INCENTIVARE L’OCCUPAZIONE STABILE
L’obiettivo principale della riforma, se la ripresa della economia confermerà i segnali positivi che si stanno intravedendo, è quello di incentivare l’occupazione stabile grazie alla disciplina del contratto a tutele crescenti e alla maggiore flessibilità delle norme in uscita (il superamento dell’articolo 18). I primi dati, grazie alle misure messe in campo anche in termini di benefici contributivi dal Governo sembrano incoraggianti e dovrebbero portare ad affermare una nuova logica nei rapporti tra imprese, lavoratori e Stato che più ci avvicina a quanto accade negli altri Paesi europei. Tuttavia il Governo pur avendo come filone principale quello del contratto di lavoro subordinato, attraverso l’istituto del contratto a tempo indeterminato a tutele crescenti non ha voluto trascurare, nell’azione di riordino delle varie tipologie contrattuali, anche per effetto delle sollecitazioni da più parti pervenutegli, di salvaguardare la pluralità delle forme contrattuali, anche quelle flessibili che danno risposte alle esigenze delle imprese come può essere per un pubblico esercizio (contratti a termine, part time, lavoro intermittente, voucher ecc.).
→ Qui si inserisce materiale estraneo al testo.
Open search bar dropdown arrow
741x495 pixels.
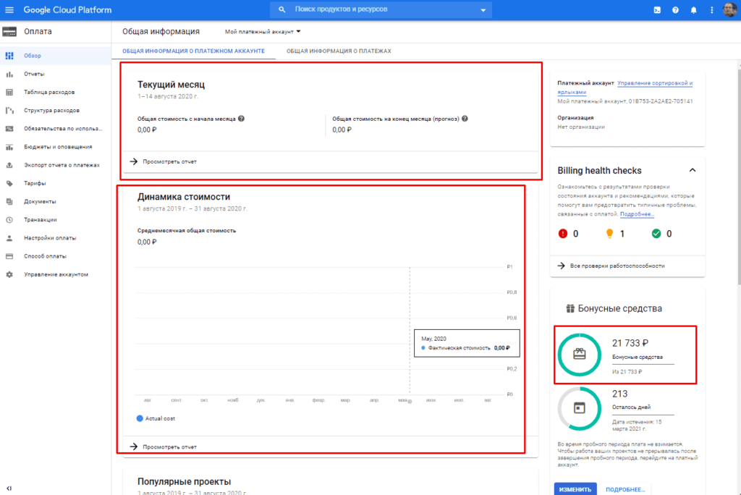click(483, 11)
Proprio per questo può essere condiviso l’impegno del Governo nella riforma degli Ammortizzatori sociali con l’obiettivo di ampliare le tutele per i lavoratori che ne erano privi e salvaguardando le specificità dei settori economici, ma occorre prevedere che l’equilibrio del fondo di solidarietà, allargato alle imprese con più di 5 dipendenti, consenta anche la riduzione in futuro del contributo se le gestioni dovessero risultare costantemente attive.
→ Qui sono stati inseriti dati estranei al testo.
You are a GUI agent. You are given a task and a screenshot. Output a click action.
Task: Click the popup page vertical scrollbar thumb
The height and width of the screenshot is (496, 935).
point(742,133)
LA CULTURA DELLE RISORSE UMANE
Ma la riforma potrebbe non dare i risultati sperati, se il progetto di riorganizzazione dei Servizi per l’impiego non verrà adeguatamente supportato dal punto di vista delle risorse umane ed economiche. Solo se il governo Renzi sarà in grado di fornire efficienti servizi di ricollocazione e formazione si potrà rispondere alle critiche di frammentazione e precarizzazione che da molte parti si levano nei confronti di queste misure. Le intenzione sembrerebbero lodevoli, anche se una sperimentazione precedentemente svolta avrebbe potuto essere utile. è evidente che si profila un quadro nuovo (si pensi alla potestà organizzativa del datore di lavoro, al mutamento delle norme in materia di mansioni) che esige una nuova cultura nella gestione delle risorse umane. Ed un ripensamento del ruolo e dell’azione di organizzazioni sindacali e datoriali che, a differenza di visioni negative legate a timori di “disintermediazione”, possono consentire di svolgere in maniera innovativa quelle sfide di cui ha bisogno il mondo del lavoro ed in particolare un settore come il nostro, caratterizzato da una forte dinamicità ma che deve recuperare quegli spazi di competitività per consentire un riposizionamento efficace delle imprese che consenta loro di sostenere i cambiamenti in atto.